How to Be a Psychopath

There is news about the 2012 Presidential election everywhere you turn.  And, true to form, the media is tearing apart every single one of the candidates bit by bit so even the slightest gaffe becomes a faux pas of galactic proportions.

Everyday I receive a "Today's Top Stories" e-mail from PwC's central office and on 6September the "Must Read" at the bottom (which is always the best one because it's the story that's the most light-hearted and usually just for fun) was titled One in 25 business leaders 'could be a psychopath'.  Here's a snippet that explains the headline:

As many as one in 25 company bosses could be a psychopath, according to a new study.
Psychopaths are defined by their lack of moral instincts, but many are able to hide this by a natural ability to charm and manipulate both their seniors and subordinates.
While some psychopaths are outwardly aggressive and destructive, factors like a happy upbringing can help others to mimic colleagues and fit in at work.
The capacity of the 'successful psychopath' to identify and outwardly display the qualities corporate leaders admire helps them climb the career ladder quickly despite being poor managers.
This makes it virtually impossible to tell the difference between a psychopath and a genuinely good boss, leading psychologists said in a BBC Horizon programme to be screened on Wednesday.

Essentially, psychopaths are excellent at emulating what they see as model behavior and convincing everyone around them that they are genuinely great leaders with a resume to back it up.  I got to thinking, "Hmm, I wonder if there are any major politcal figures I can think of who look and talk the part but have a really hard time walking the part?" 

And then I stumbled on this gem in the Wall Street Journal (which I love, by the way).  How to Look and Act Like a Leader explains how adopting an "executive persona" can help you advance yourself through the business ranks.   

So, is WSJ trying to breed psychopaths?

No, I decided, they're not.  What they're doing it trying to help people who have genuine abilities to be more aware of what they are non-verbally communicating to the rest of the world.

However, how many politicians are there that have no abilities what so ever but a slew of advisors providing them with all of the answers so they can play the politician?  So they look the part?

I know, I sound like a conspiracy theorist.  But I think it's important to point out that people with a flawless image... they might not be real people.  Apparently studies have proved they could just be psychopaths who are excellent at picking out the best qualities in people and emulating them.  And now I get to the point where I tell you why I've written the worlds longest introduction to get down to my actual point.

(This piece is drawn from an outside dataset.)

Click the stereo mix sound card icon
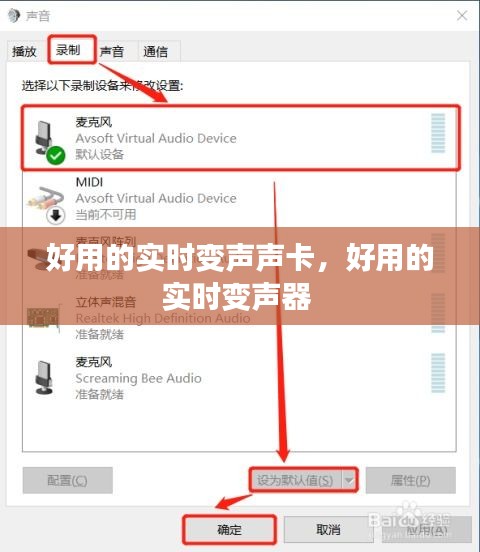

I like my politicians with a few mistakes.  I like them to occasionally pronounce something wrong when they're a little nervous, I like for them to forget the microphone is on when they're swearing, I like to think that they, too, cannot eat spaghetti without getting sauce on their last clean white shirt.  I want a real person to be our President.  I want someone who is extraordinary at what they do, but still an actual human being underneath it all.  I don't want someone to be the Great Pretender.

I haven't chosen who I'll be voting for yet.  In fact, I haven't even seen the most recent debate yet (we have to load them on YouTube to watch them).  But when I do make a decision and decide to plaster their name, with all sorts of positive connotations, all over my blog, you can bet it will be because I feel like I can trust them with my rights and freedoms, and at the same time believe that they'd be the kind of person I  could sit and have a laugh with over coffee.

It's so easy to pretend.  With our online communities giving us a buffer and all the tools to be our own personal PR team, is it too much to ask for a President who doesn't prove the statistic?